As you can see, hip implant technology is constantly evolving. There is no perfect implant even to this day.
New, minimally-invasive techniques are currently under development, and look set to minimise blood loss, reduce hospital stays, and speed rehabilitation.
One of these new procedures used by orthopaedic surgeons is called subchondroplasty, in which a damaged hip is strengthened by injecting a cement-like material into the damaged hip which solidifies within minutes. W. Kelton Vasileff, an orthopaedic surgeon at the Ohio State University Wexner Medical Center, says the procedure originally was developed to treat ailing knees. It usually begins with surgeons performing an arthroscopy, in which they reshape the hip socket to eliminate any pinching, clean up damaged cartilage and resolve other problems. Then they inject the cement-like material. Eventually, after a couple of years, the patient’s body will replace the material by growing new bone, he says.
According to Vasileff, recovering from a subchondroplasty is far less arduous than a total hip replacement, in which surgeons completely remove the damaged femoral head and the cartilage surface of the socket and replace them with artificial parts.
“Usually, you’re up walking quickly and pretty normally within a month, without crutches or a walker,” he said of the new procedure.
A return to full activity, including playing sports, can take six to nine months, he said.
Vasileff says he has used the procedure to repair the hips of patients from their 20s to 50s, but he thinks it also would work on older patients as long as they don’t already have a lot of arthritis.
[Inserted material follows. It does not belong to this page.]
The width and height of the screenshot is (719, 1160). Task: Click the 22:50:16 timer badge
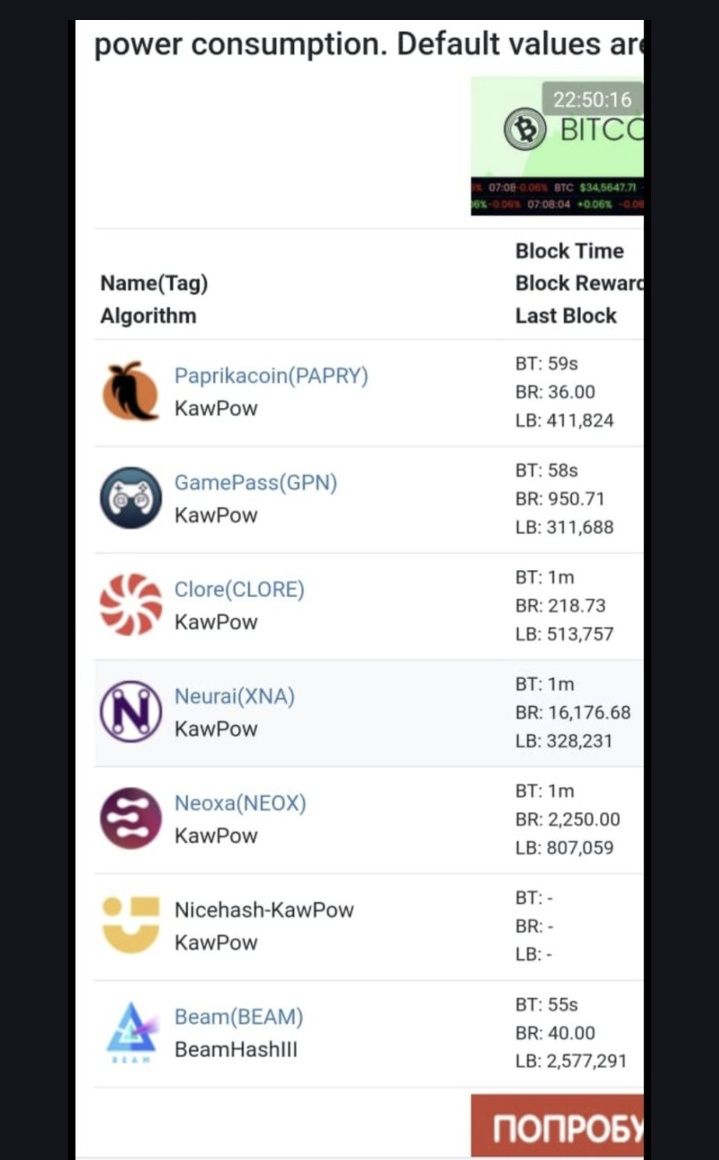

Subchondroplasty also eliminates the risk of implants wearing out, requiring additional surgery, a problem that younger and physically active hip-replacement patients can face. (1)
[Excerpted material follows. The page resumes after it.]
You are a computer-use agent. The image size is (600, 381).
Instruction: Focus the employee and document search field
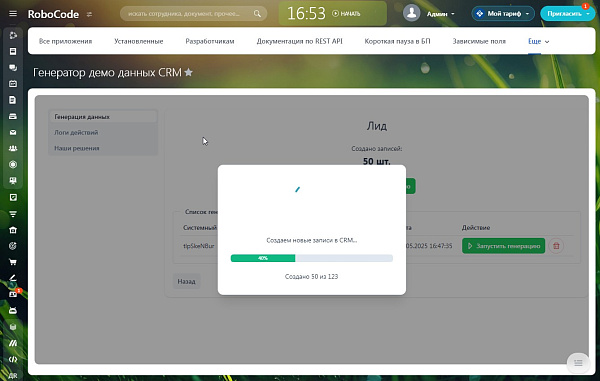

Other front-runners in this field are Washington University biomedical engineering PhD student Ali Ross and Farshid Guilak, PhD, a professor of orthopaedic surgery.
“Replacing a failed prosthetic joint is a difficult surgery,” said Farshid Guilak, PhD, a professor of orthopaedic surgery at Washington University. “We’ve developed a way to resurface an arthritic joint using a patient’s own stem cells to grow new cartilage, combined with gene therapy to release anti-inflammatory molecules to keep arthritis at bay. Our hope is to prevent, or at least delay, a standard metal and plastic prosthetic joint replacement.”
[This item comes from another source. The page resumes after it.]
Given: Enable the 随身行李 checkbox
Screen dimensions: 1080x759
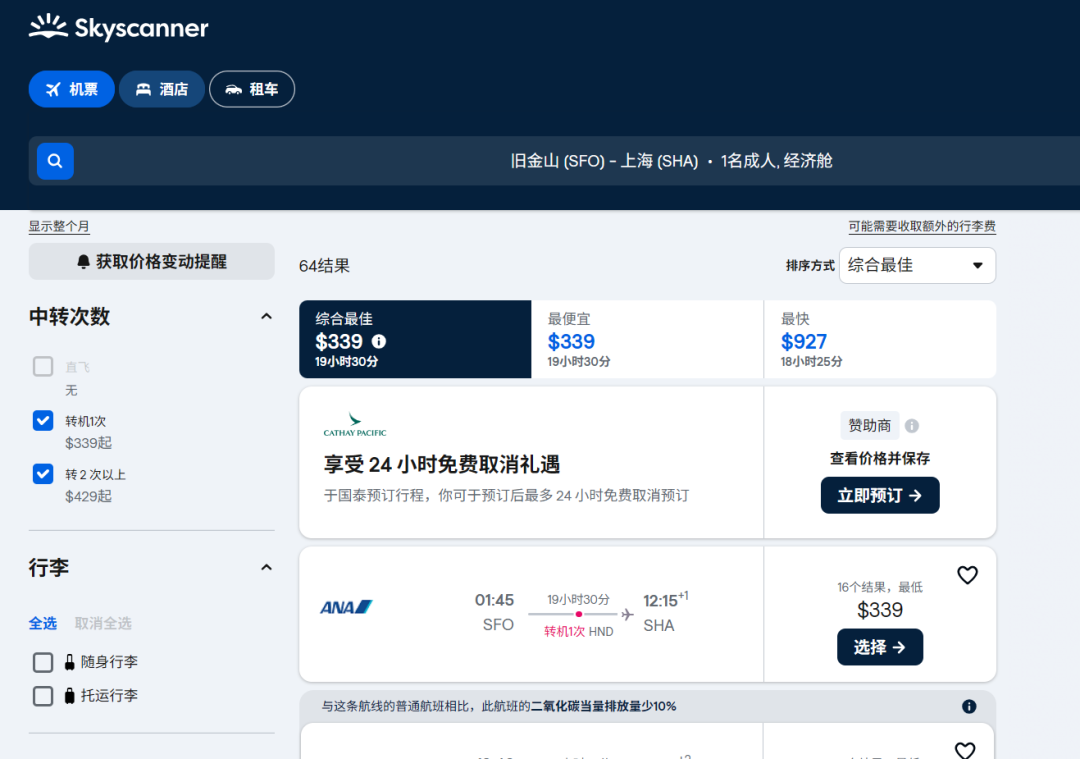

The technique uses a 3-D, biodegradable synthetic scaffold that Guilak and his team developed. The scaffold, moulded into the precise shape of a patient’s joint, is covered with cartilage made from the patient’s own stem cells taken from fat beneath the skin. The scaffold then can be implanted onto the surface of an arthritic hip, for example. Resurfacing the hip joint with “living” tissue is designed to ease arthritis pain, and delay or even eliminate the need for joint replacement surgery in some patients.
Additionally, by inserting a gene into the newly grown cartilage and activating it with a drug, the gene can orchestrate the release of anti-inflammatory molecules to fight a return of arthritis, which usually is what triggers such joint problems in the first place.
“When there is inflammation, we can give a patient a simple drug, which activates the gene we’ve implanted, to lower inflammation in the joint,” said Guilak, also a professor of developmental biology and of biomedical engineering. “We can stop giving the drug at any time, which turns off the gene.”
Guilak, who also is the director of research at Shriners Hospitals for Children-St. Louis, and co-director of the Washington University Center of Regenerative Medicine has been collaborating with Cytex on this research. The scientists have tested various aspects of tissue engineering in cell culture, and some customized implants already are being tested in laboratory animals. He said if all goes well, such devices could be ready for safety testing in humans in three to five years. (2)
This discovery one day may provide an alternative to hip-replacement surgery, particularly in younger patients.